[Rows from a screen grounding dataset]
--- begin ---

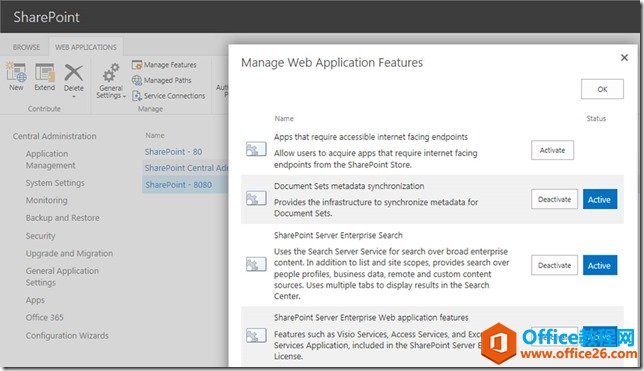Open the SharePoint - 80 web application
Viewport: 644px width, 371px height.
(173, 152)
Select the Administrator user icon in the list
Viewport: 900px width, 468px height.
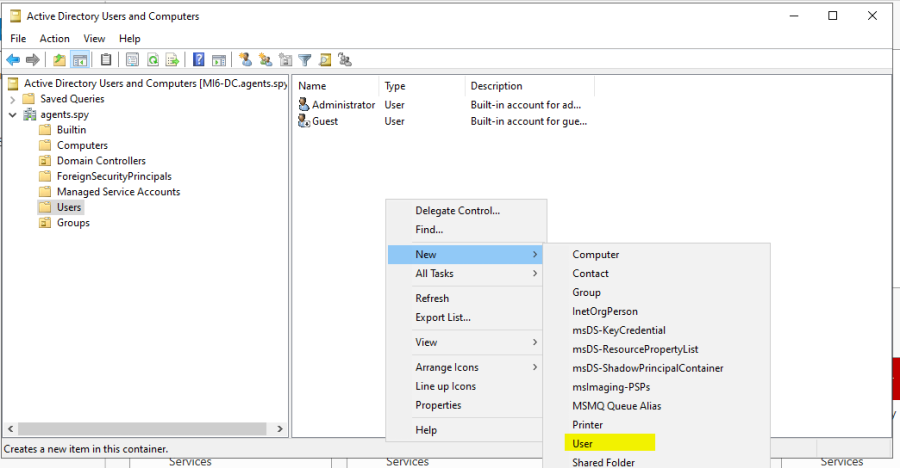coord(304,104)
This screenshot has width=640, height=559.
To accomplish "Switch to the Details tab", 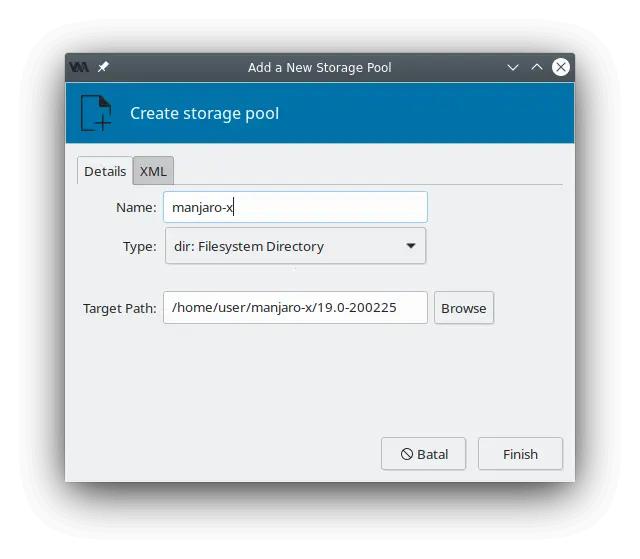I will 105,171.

--- end ---

- **WHAT IS NEEDED**: Tally the lines of the data above that contain the string "height" with case counting. Give only the number.

- **TASK RESPONSE**: 3